Hotel House, via ai lavori
per attivare un ascensore
PORTO RECANATI - Dopo le proteste dei residenti che minacciavano di bloccare la strada, i carabinieri hanno autorizzato la Luto Service ad accedere all'elevatore posto sotto sequestro dopo la morte del portiere. Così potranno fare i lavori al mezzo accanto per ripristinarne l'utilizzo
L’Hotel House avrà presto attivo un ascensore. Dopo le proteste dei residenti (leggi l’articolo) che minacciavano di bloccare la strada, questa mattina i carabinieri hanno telefonato alla Luto Service, che si occupa dell’amministrazione condominiale del palazzone multietnico, per informarli che da domani (4 novembre) potranno accedere all’ascensore posto sotto sequestro giudiziario dopo la morte del portiere (leggi l’articolo) per iniziare i lavori a quello accanto in modo di attivarlo ad uso dei condomini.

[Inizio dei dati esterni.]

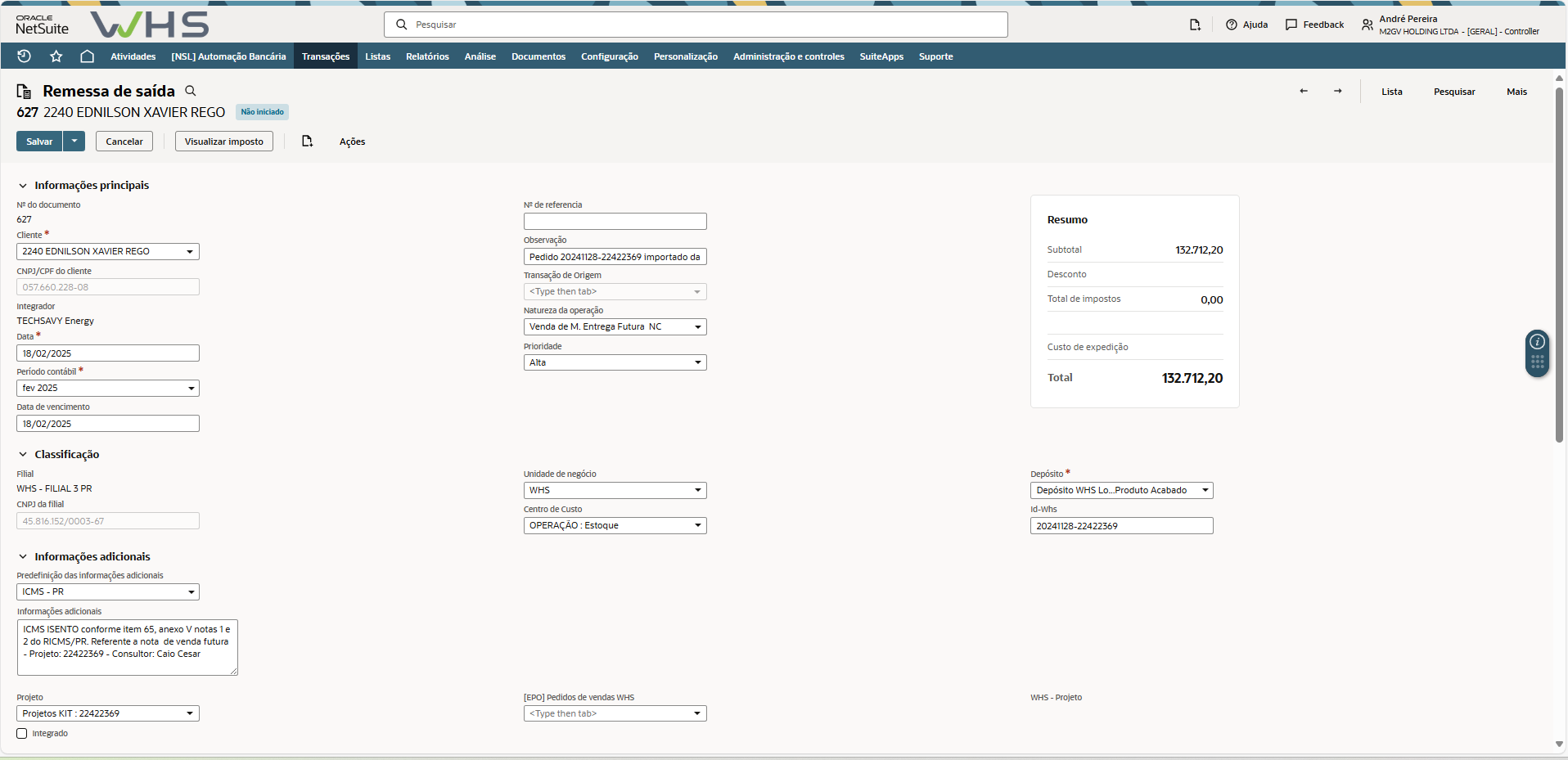Open the Transações menu

(325, 56)
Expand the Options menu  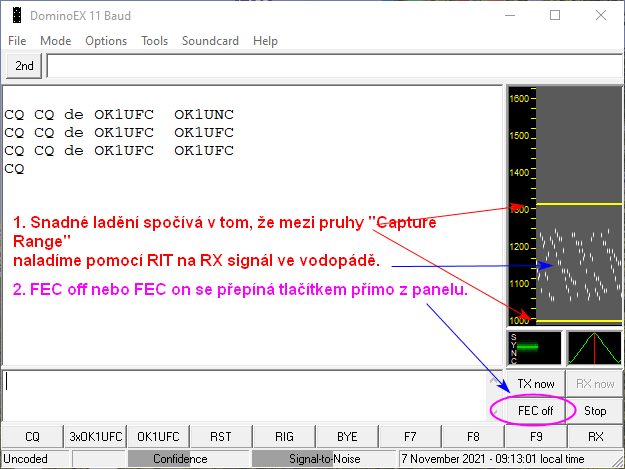click(106, 41)
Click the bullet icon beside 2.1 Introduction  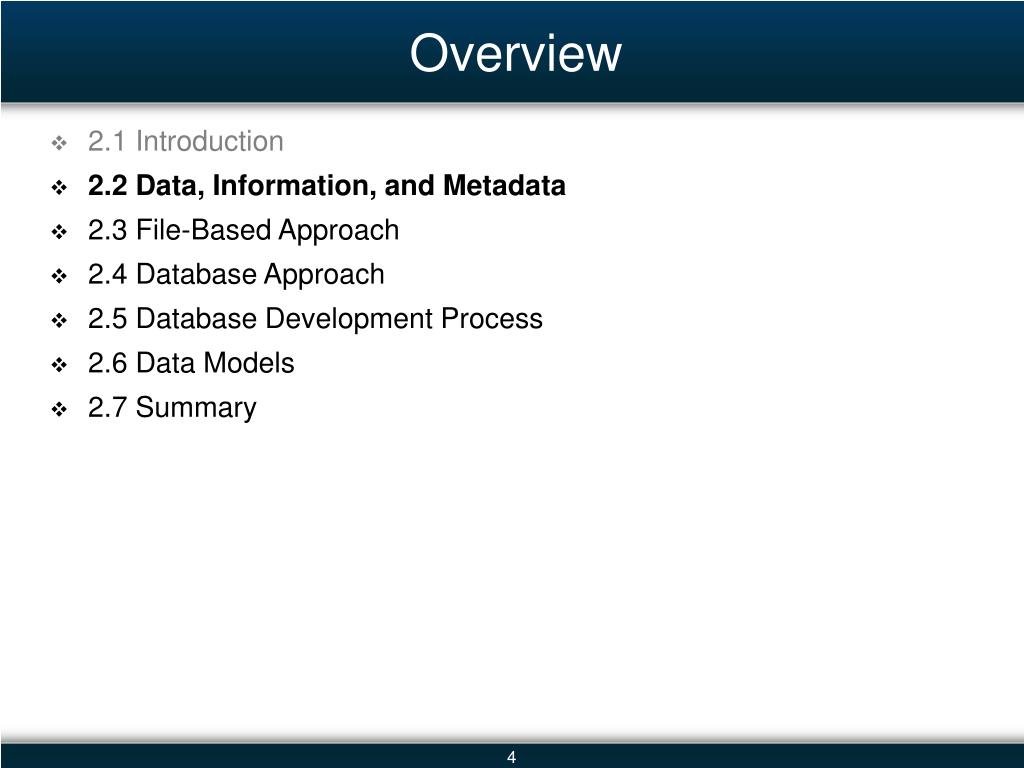pos(59,143)
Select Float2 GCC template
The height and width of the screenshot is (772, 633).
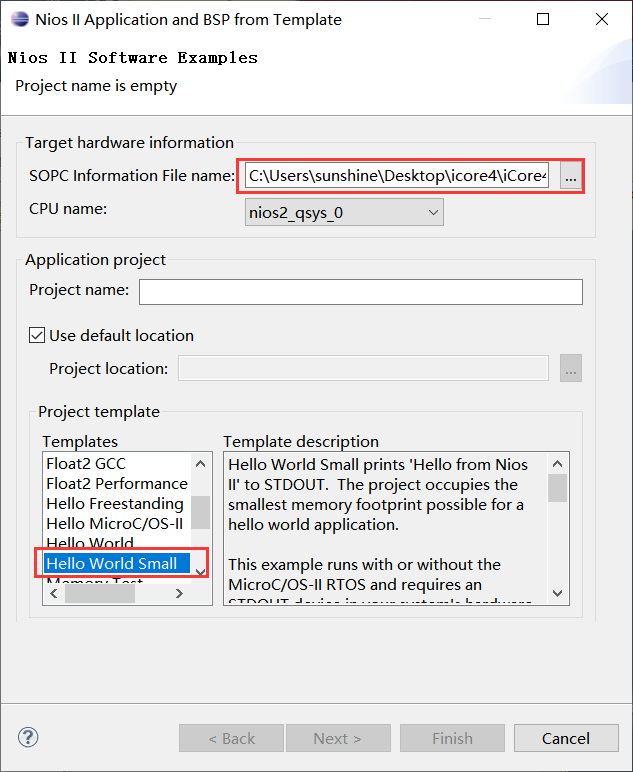click(x=86, y=464)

L’ascensore sequestrato rimarrà invece tale fino a nuove disposizioni del tribunale che ha aperto un fascicolo per omicidio colposo (leggi l’articolo) dopo l’incidente avvenuto il 7 ottobre. Il portiere Lamine Cisse, 40 anni, senegalese, era morto dopo essere caduto nella tromba dell’ascensore che cercava di riparare. «Inizieremo subito i lavori – dicono dalla Luto Service – e nel giro di pochi giorni l’ascensore che si trova accanto a quello sequestrato potrà entrare in funzione. E’ l’unico riparabile del complesso. Gli altri, compreso il montacarichi che era in funzione prima che morisse il portiere e poi chiuso perché non è a norma, richiedono un intervento più radicale che al momento non può essere effettuato».